[start of DATASET]

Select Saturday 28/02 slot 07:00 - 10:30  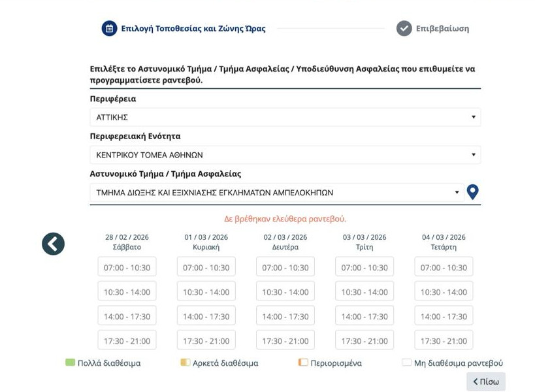[127, 267]
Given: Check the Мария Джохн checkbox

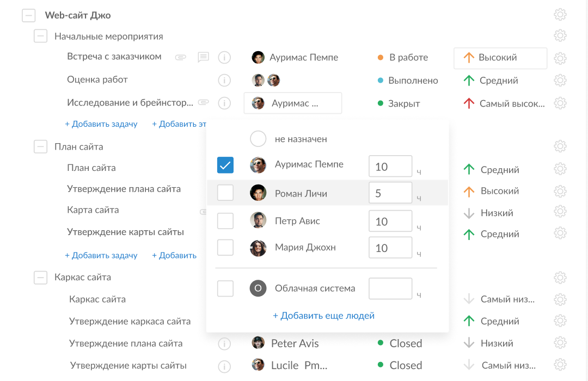Looking at the screenshot, I should (x=225, y=248).
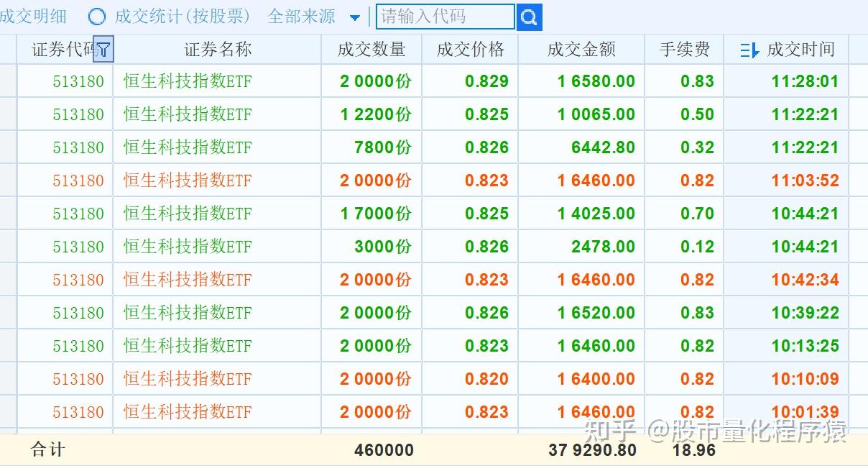Select 成交统计(按股票) radio button
The height and width of the screenshot is (466, 868).
coord(96,17)
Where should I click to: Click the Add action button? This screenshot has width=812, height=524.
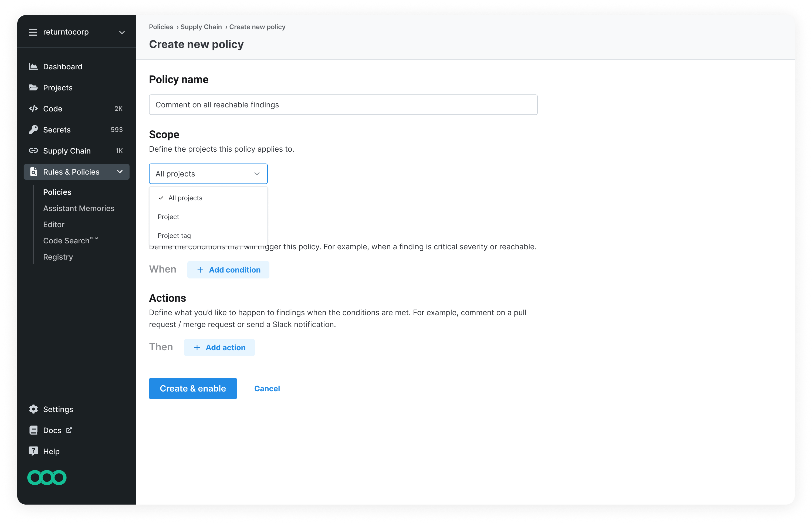tap(219, 347)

[end of DATASET]

[TASK BRIEF] Can you copy out, word for word, everything from the line containing "Where should I" down to the end of the items, leaving the pictures out of your answer?

[TASK RESPONSE]
Where should I click to: Click the Add action button? This screenshot has width=812, height=524.
tap(219, 347)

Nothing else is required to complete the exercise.